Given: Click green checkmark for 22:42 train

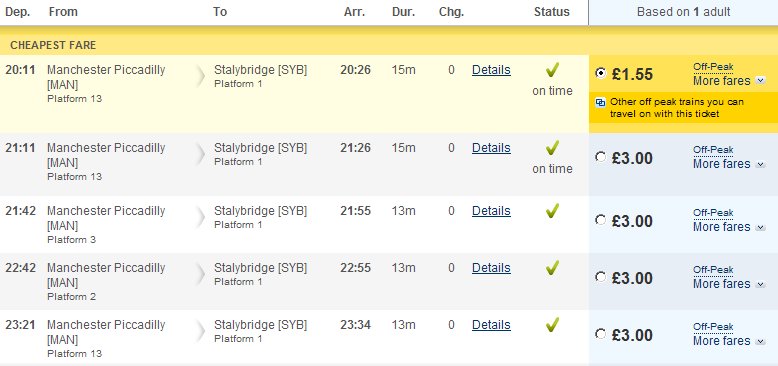Looking at the screenshot, I should click(552, 268).
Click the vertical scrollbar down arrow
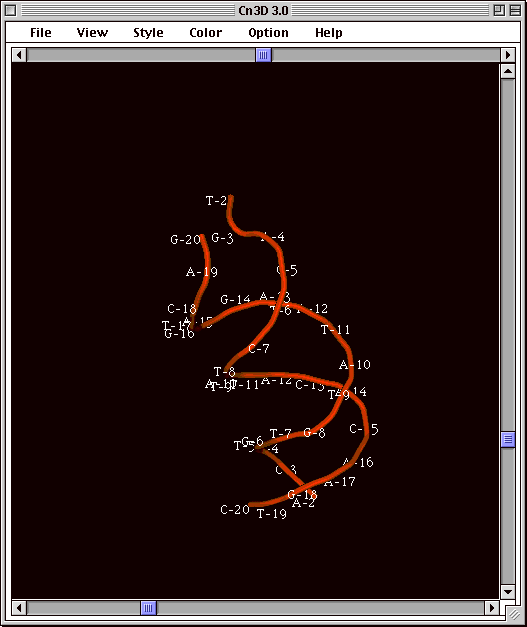 (x=508, y=591)
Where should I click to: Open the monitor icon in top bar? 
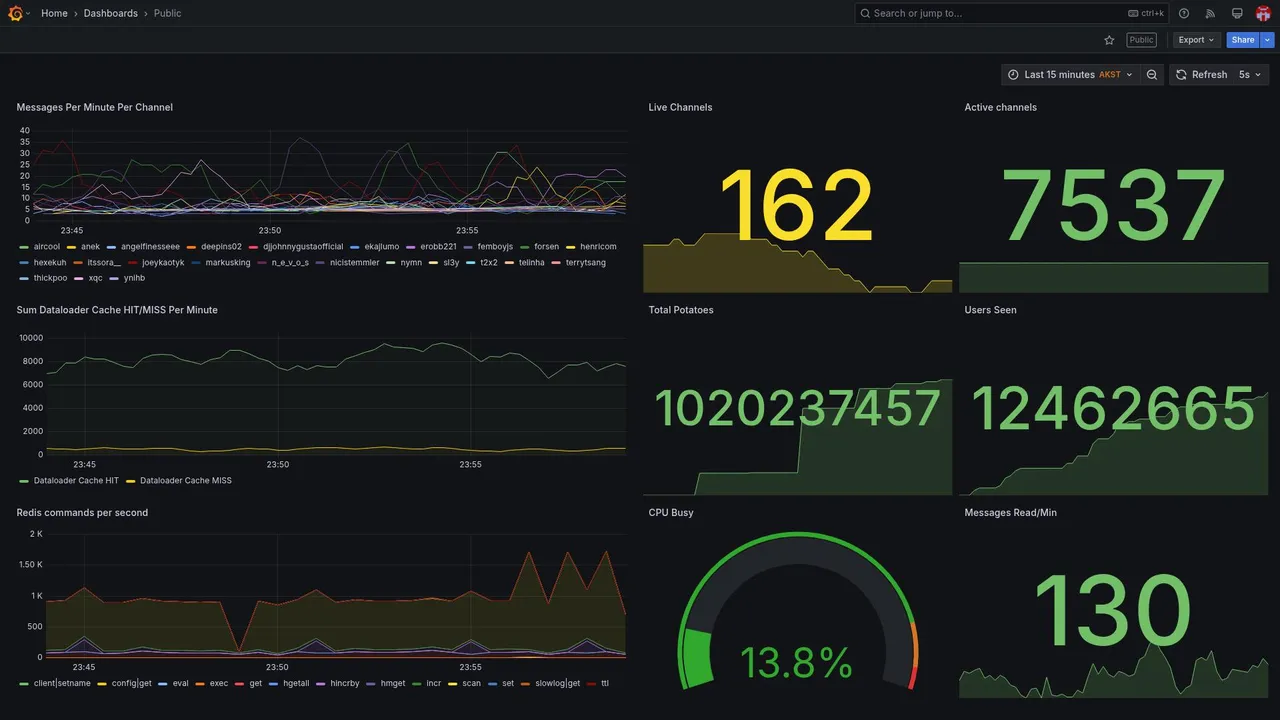tap(1237, 13)
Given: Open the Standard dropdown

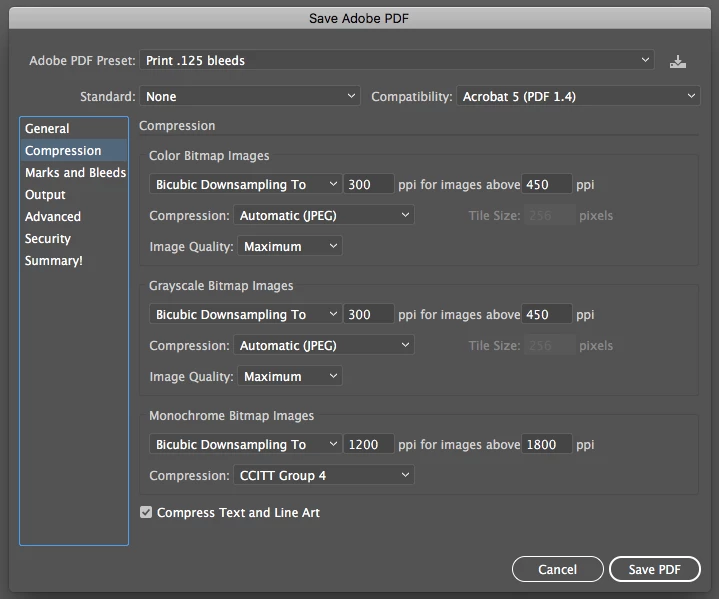Looking at the screenshot, I should (250, 96).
********************
(What you are asked to do): Transcribe the whole listing exactly but exclude images.

(Final answer):
Given: Click green checkmark for 22:42 train

Looking at the screenshot, I should click(552, 268).
Click the vertical scrollbar down arrow
 (x=508, y=591)
Where should I click to: Open the monitor icon in top bar? 
tap(1237, 13)
Given: Open the Standard dropdown

Looking at the screenshot, I should (250, 96).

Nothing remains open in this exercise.